Familienbeihilfe: 17 Millionen Euro zu spät ausbezahlt

178.000 Kinder betroffen

Familienbeihilfe: 17 Millionen Euro zu spät ausbezahlt

Die NEOS über scharfe Kritik an Finanzminister Blümel.

NEOS-Familiensprecher Michael Bernhard prangert in einer Aussendung verspätete Auszahlungen der Familienbeihilfe an. Aus einer parlamentarischen Anfrage an Finanzminister Gernot Blümel (ÖVP) gehe hervor, dass 2021 17 Millionen Euro für 178.000 Kinder zu spät ausbezahlt worden seien. Für Bernhard ist die Verantwortlichkeit klar. Das alles passiere nur, "weil der Finanzminister offenbar die Probleme in der Verwaltung nicht und nicht in den Griff bekommt."

"Einfach inakzeptabel"

Es sei "einfach inakzeptabel, dass diese Regierung junge Eltern zu Bittstellern macht", befand der NEOS-Familiensprecher, viele Menschen seien auf das Geld angewiesen. "Die Verzögerung bei der Auszahlung der Familienbeihilfe zieht ja noch eine Reihe weiterer Schwierigkeiten nach sich", so Bernhard. In der Folge gebe es auch kein Kinderbetreuungsgeld, finanzielle Mittel für Miete, Heizen und Essen könnten knapp werden.

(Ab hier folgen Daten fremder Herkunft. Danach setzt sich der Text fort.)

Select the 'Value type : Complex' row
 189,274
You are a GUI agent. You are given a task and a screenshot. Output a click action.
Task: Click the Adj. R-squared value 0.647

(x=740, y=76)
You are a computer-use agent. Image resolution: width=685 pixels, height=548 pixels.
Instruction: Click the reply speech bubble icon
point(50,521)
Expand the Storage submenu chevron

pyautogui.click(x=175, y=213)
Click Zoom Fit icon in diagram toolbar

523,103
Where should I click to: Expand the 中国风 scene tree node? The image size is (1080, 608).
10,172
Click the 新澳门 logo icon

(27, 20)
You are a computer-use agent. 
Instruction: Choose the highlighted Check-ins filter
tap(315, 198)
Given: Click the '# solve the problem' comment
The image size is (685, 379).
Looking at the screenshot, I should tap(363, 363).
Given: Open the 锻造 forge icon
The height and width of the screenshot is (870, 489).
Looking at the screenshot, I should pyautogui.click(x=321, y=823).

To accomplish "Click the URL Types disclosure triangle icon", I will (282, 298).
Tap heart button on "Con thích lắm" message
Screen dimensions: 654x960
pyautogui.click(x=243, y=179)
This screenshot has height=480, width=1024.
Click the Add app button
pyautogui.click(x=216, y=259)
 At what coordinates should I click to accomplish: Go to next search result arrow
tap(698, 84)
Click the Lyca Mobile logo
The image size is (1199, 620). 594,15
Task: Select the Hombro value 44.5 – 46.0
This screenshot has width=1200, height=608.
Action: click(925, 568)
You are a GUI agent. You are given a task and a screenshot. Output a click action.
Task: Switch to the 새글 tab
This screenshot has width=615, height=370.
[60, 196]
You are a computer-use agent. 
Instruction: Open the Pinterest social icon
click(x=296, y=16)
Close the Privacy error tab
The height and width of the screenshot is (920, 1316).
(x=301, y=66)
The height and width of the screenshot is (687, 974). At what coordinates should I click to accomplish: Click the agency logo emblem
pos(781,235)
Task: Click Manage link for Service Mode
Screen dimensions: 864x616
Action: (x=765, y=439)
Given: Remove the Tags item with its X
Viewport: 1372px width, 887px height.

Bereits im August waren Verzögerungen bei der Familienbeihilfe bekannt geworden, Volksanwaltschaft und Arbeiterkammer kritisierten um Monate verspätete Auszahlungen. Damals war von rund 17.000 betroffenen Familien die Rede, das Finanzministerium begründete die Probleme mit der Aussetzung von Anspruchsprüfungen während der Corona-Krise.